Problem requirements
Give the passage of the Codeberg thread below from "For the load" up to and including "Killer being needed.", switching "load average" to "system load" wherever it occurs.

Extract
- - - - -

We apologize for a period of extreme slowness today. The army of AI crawlers just leveled up and hit us very badly.

The good news: We're keeping up with the additional load of new users moving to Codeberg. Welcome aboard, we're happy to have you here. After adjusting the AI crawler protections, performance significantly improved again.

It seems like the AI crawlers learned how to solve the Anubis challenges. Anubis is a tool hosted on our infrastructure that requires browsers to do some heavy computation before accessing Codeberg again. It really saved us tons of nerves over the past months, because it saved us from manually maintaining blocklists to having a working detection for "real browsers" and "AI crawlers".
However, we can confirm that at least Huawei networks now send the challenge responses and they actually do seem to take a few seconds to actually compute the answers. It looks plausible, so we assume that AI crawlers leveled up their computing power to emulate more of real browser behaviour to bypass the diversity of challenges that platform enabled to avoid the bot army.

We have a list of explicitly blocked IP ranges. However, a configuration oversight on our part only blocked these ranges on the "normal" routes. The "anubis-protected" routes didn't consider the challenge. It was not a problem while Anubis also protected from the crawlers on the other routes.

However, now that they managed to break through Anubis, there was nothing stopping these armies.

It took us a while to identify and fix the config issue, but we're safe again (for now).

For the load average auction, we offer these numbers from one of our physical servers. Who can offer more?

(It was not the "wildest" moment, but the only for which we have a screenshot)

@Codeberg In the days of single CPU servers (early 90s?) and an interesting filesystem problem, I think I may have seen ~400 at a client site!

@DamonHD @Codeberg got around 800 on a single CPU server (well actually VM) this week, I had blocked lots of Huawei networks but there’s no list of all of them.

I now block some more, but I also reduced MaxServer in Apache httpd, to put an upper cap on this. Getting into swapping is not fun.

@mirabilos @Codeberg Yes, that is bad. I now run servers with no disc swap and tightly capped limits on all services to avoid the dreaded OOM Killer being needed.
@DamonHD @Codeberg no swap at all is actually a bad thing on Linux. Put some in, if it is just 128 MiB. They designed it to work with it.
@mirabilos @Codeberg my scheme has been working well for me (with a little zram) for well over a decade!
@Codeberg @DamonHD it works, sure
@mirabilos @Codeberg I run all my primary services on an RPi3 off grid. It has 1GB RAM and swapping to the memory card would be very slow and would wear it fast.
@mirabilos @Codeberg It also gives better Web response than I can get out of Cloudflare for my target audience. So it meets all my goals.
@mirabilos @Codeberg Those may well be different to your goals for a server.
@mirabilos @DamonHD
AFAIK zram swap has the same positive effects as typical swap in terms of Linux being designed with swap in mind

@Codeberg ouch. This remains a cat-and-mouse game.

At least having them solve the Anubis challenge does cost them extra resources, but if they can do that at scale, it doesn't promise a lot of good.

- - - - -

Material supplied
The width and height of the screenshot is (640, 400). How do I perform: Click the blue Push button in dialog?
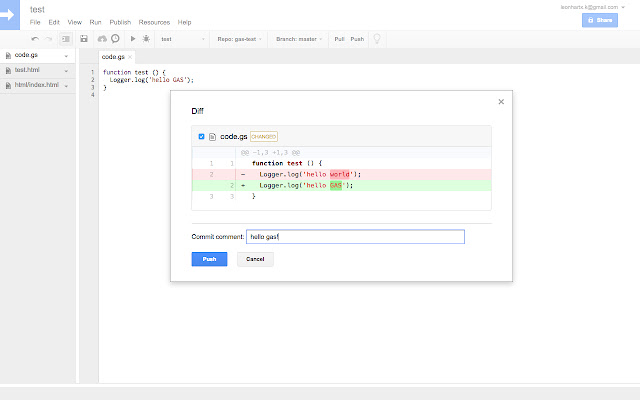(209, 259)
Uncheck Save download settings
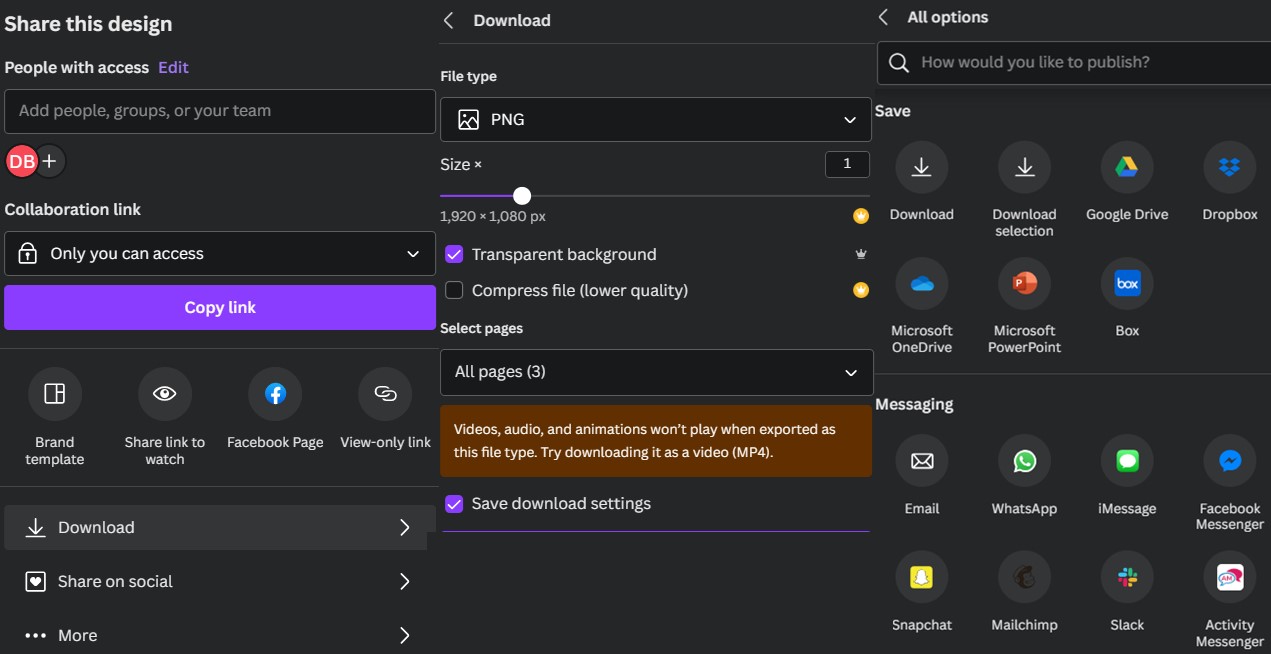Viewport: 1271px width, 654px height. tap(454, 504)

- - - - -

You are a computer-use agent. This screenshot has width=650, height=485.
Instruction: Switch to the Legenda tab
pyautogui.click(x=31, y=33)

- - - - -

Task response
For the system load auction, we offer these numbers from one of our physical servers. Who can offer more?

(It was not the "wildest" moment, but the only for which we have a screenshot)

@Codeberg In the days of single CPU servers (early 90s?) and an interesting filesystem problem, I think I may have seen ~400 at a client site!

@DamonHD @Codeberg got around 800 on a single CPU server (well actually VM) this week, I had blocked lots of Huawei networks but there’s no list of all of them.

I now block some more, but I also reduced MaxServer in Apache httpd, to put an upper cap on this. Getting into swapping is not fun.

@mirabilos @Codeberg Yes, that is bad. I now run servers with no disc swap and tightly capped limits on all services to avoid the dreaded OOM Killer being needed.